-- Opening Marker --
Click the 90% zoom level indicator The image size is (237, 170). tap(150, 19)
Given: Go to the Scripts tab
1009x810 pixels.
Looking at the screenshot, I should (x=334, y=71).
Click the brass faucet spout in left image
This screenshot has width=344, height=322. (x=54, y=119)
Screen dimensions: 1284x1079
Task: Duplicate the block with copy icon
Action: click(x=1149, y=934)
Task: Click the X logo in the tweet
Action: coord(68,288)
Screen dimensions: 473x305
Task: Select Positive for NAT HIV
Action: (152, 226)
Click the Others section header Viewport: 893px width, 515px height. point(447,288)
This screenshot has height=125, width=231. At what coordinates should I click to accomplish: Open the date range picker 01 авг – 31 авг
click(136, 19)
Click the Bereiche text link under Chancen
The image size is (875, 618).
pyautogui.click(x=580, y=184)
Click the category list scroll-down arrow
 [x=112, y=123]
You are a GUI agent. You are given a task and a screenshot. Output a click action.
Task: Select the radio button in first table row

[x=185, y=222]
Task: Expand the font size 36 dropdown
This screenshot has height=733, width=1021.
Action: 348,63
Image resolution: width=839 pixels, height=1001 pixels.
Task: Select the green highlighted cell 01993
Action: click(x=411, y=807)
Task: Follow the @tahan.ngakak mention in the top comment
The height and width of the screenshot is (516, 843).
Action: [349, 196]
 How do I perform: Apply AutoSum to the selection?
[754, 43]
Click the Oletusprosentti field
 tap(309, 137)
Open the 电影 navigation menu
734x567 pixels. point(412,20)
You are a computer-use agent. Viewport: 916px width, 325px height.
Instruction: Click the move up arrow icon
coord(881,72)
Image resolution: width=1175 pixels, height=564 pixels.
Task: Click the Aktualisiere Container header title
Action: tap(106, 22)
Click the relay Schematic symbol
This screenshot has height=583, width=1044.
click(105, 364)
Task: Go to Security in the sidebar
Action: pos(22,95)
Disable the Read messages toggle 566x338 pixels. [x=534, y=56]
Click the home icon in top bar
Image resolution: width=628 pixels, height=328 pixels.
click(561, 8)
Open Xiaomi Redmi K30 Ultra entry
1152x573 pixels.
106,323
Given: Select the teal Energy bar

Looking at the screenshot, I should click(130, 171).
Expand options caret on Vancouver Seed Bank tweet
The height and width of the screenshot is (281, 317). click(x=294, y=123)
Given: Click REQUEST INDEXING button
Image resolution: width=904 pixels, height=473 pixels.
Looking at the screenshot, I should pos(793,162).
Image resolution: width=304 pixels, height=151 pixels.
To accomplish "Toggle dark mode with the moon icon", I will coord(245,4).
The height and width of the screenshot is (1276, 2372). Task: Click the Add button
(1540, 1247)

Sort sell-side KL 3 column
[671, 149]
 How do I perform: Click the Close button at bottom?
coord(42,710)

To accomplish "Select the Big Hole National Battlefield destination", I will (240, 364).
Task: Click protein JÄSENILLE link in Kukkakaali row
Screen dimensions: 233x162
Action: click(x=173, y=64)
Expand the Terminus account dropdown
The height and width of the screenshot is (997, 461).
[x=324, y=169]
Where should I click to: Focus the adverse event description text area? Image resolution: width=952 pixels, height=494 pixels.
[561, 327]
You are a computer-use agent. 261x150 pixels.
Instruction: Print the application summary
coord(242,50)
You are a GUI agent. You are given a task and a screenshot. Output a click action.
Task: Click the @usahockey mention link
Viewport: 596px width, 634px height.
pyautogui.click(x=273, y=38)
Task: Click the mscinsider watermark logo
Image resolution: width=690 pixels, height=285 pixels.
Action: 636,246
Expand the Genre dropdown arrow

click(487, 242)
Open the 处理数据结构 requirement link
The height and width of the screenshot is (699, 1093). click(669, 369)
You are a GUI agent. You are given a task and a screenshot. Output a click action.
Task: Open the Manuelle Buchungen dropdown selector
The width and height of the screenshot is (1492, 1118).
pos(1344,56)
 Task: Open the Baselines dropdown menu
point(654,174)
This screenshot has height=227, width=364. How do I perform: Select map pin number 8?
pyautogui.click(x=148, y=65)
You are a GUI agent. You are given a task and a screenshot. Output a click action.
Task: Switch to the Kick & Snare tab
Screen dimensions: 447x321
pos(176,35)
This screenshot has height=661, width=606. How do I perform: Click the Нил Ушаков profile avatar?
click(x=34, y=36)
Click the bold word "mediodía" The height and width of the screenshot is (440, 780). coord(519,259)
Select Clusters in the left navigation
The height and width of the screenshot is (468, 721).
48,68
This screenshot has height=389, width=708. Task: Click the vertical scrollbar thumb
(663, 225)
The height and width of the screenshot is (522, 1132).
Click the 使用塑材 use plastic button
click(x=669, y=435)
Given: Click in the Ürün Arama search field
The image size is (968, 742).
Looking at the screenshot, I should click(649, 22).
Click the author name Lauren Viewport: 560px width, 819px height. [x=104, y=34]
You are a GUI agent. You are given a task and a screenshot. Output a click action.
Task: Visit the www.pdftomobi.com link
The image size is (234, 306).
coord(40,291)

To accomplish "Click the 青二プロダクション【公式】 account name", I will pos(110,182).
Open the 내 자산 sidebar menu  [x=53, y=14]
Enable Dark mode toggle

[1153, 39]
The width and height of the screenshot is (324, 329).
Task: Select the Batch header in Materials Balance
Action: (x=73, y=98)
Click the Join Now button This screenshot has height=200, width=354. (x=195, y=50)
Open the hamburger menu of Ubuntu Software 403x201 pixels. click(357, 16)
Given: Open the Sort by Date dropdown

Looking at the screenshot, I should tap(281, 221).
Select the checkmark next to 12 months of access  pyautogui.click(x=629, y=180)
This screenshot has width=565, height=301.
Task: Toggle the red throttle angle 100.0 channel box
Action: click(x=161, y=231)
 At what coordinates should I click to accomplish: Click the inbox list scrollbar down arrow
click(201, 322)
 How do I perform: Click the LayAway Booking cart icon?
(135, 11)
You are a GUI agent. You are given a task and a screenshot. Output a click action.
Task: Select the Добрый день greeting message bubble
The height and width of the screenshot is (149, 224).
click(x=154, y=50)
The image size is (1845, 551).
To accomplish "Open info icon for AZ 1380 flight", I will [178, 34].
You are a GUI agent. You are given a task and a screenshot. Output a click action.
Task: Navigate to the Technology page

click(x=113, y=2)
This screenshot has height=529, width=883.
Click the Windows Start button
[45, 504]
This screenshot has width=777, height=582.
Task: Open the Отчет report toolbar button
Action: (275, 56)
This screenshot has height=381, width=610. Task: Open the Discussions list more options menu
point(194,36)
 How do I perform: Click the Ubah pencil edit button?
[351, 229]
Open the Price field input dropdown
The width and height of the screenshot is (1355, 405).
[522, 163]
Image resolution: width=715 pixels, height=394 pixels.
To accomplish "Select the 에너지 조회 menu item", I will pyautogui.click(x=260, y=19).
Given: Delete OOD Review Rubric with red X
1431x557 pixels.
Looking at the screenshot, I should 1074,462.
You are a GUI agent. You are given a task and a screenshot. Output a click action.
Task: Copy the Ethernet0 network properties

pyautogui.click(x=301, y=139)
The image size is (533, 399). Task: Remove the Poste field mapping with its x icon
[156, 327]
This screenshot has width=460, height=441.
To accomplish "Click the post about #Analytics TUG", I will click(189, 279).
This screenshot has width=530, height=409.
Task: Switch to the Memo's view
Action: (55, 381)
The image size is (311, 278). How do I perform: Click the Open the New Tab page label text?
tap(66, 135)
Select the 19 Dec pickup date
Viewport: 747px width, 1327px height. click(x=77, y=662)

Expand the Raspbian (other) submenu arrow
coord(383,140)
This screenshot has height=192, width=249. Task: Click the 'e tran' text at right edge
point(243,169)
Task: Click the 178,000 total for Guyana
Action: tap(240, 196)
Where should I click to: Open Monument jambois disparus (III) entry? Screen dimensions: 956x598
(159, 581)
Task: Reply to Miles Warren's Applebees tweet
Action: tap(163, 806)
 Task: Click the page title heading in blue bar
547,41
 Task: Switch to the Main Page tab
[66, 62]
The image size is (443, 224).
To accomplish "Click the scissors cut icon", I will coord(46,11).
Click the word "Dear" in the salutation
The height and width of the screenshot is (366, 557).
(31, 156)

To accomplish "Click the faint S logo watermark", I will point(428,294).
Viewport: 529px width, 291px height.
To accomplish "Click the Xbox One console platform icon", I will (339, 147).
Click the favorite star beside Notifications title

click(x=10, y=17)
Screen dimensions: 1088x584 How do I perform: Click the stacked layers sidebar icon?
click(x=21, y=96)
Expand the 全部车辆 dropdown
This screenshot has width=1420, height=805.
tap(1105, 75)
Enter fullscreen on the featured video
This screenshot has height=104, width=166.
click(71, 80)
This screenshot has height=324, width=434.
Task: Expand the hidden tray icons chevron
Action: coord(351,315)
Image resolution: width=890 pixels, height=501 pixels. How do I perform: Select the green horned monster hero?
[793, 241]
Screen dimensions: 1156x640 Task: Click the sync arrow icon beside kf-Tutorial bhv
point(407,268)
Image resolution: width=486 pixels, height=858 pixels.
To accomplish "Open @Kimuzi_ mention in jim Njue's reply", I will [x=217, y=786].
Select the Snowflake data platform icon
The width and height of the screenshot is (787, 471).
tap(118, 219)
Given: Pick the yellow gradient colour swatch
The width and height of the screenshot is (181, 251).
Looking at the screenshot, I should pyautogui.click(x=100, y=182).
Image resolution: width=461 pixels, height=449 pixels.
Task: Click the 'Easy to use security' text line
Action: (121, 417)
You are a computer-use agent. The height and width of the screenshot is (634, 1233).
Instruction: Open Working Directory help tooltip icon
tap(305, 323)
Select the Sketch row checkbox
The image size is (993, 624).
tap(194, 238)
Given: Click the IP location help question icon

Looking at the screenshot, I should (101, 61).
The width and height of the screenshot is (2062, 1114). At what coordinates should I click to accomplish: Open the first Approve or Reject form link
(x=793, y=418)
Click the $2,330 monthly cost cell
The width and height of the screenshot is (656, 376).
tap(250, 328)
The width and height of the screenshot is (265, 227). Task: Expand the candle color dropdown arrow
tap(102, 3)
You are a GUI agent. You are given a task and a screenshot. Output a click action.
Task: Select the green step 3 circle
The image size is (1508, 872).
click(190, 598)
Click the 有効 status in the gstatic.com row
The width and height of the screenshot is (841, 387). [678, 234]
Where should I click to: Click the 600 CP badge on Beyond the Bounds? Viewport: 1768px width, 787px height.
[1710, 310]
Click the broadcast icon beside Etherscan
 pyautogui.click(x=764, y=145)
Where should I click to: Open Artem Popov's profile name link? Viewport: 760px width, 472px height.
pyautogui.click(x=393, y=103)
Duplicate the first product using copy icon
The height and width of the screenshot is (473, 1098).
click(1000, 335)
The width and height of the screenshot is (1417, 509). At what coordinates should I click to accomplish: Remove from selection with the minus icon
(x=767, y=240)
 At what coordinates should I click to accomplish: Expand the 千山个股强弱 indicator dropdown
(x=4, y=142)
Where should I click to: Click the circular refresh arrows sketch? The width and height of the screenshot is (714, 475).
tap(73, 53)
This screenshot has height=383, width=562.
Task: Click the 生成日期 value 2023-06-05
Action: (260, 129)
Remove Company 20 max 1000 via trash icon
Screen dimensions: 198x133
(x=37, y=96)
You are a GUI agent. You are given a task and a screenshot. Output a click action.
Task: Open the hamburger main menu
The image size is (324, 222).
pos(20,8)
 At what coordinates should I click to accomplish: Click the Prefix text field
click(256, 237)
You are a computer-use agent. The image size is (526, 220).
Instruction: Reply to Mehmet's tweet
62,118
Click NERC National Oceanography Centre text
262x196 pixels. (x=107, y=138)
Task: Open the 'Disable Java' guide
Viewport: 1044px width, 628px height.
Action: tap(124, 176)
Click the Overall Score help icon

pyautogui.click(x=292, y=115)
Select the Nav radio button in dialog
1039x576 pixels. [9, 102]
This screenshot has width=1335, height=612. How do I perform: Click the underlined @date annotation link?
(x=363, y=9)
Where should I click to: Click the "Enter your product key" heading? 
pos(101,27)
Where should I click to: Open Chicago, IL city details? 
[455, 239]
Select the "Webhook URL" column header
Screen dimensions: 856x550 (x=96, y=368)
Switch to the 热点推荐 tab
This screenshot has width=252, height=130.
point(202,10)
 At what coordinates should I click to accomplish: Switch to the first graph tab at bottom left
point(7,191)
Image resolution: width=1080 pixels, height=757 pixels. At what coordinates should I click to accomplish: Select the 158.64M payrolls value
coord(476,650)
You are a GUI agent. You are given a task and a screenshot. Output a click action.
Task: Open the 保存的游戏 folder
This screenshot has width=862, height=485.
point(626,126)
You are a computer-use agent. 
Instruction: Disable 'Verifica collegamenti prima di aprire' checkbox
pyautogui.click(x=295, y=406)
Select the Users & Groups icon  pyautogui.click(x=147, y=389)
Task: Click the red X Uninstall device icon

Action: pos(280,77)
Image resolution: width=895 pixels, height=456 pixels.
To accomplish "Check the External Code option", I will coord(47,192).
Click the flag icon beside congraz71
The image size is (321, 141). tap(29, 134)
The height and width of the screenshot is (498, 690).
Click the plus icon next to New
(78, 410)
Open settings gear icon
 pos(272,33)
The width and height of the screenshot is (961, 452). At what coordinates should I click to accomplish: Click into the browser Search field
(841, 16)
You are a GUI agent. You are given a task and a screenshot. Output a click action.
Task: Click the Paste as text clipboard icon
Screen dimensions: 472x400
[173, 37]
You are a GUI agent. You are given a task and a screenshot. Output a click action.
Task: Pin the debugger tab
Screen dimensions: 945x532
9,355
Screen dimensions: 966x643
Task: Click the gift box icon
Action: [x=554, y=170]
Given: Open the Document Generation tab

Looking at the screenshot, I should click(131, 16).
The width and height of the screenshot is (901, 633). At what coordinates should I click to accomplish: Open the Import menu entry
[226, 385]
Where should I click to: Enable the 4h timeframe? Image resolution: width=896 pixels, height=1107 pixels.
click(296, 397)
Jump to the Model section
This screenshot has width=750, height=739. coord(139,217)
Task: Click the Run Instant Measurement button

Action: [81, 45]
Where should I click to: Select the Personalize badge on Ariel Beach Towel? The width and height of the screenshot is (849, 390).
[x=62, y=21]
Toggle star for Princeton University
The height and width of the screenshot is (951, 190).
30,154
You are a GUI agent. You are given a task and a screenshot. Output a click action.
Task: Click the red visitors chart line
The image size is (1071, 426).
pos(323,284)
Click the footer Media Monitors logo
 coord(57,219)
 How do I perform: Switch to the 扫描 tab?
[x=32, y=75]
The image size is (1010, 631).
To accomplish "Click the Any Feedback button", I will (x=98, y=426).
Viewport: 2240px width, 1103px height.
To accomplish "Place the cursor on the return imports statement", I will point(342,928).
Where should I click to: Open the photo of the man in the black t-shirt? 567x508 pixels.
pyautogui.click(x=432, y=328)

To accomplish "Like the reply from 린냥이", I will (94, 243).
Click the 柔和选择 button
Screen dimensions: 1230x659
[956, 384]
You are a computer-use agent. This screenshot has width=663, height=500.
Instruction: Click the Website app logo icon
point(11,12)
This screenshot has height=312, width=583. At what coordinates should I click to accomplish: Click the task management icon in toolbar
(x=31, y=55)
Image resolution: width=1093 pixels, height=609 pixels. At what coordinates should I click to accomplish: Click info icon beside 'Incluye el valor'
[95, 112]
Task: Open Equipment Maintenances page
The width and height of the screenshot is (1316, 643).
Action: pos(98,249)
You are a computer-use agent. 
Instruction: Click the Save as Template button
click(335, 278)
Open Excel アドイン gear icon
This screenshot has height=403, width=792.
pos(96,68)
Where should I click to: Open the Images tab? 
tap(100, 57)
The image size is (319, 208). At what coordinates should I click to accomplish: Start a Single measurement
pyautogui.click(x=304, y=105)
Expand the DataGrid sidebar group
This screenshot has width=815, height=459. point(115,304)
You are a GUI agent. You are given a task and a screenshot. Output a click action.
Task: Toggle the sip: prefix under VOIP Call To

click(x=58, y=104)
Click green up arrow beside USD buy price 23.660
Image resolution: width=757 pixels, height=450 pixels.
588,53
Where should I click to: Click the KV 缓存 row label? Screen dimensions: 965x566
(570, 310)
-- Closing Marker --
> [ACTIVITY]: All lines from the one with "Task: Toggle the sip: prefix" to the end of the listing are to be printed exactly as given, both ends included.

> [WRITTEN REPLY]:
Task: Toggle the sip: prefix under VOIP Call To

click(x=58, y=104)
Click green up arrow beside USD buy price 23.660
Image resolution: width=757 pixels, height=450 pixels.
588,53
Where should I click to: Click the KV 缓存 row label? Screen dimensions: 965x566
(570, 310)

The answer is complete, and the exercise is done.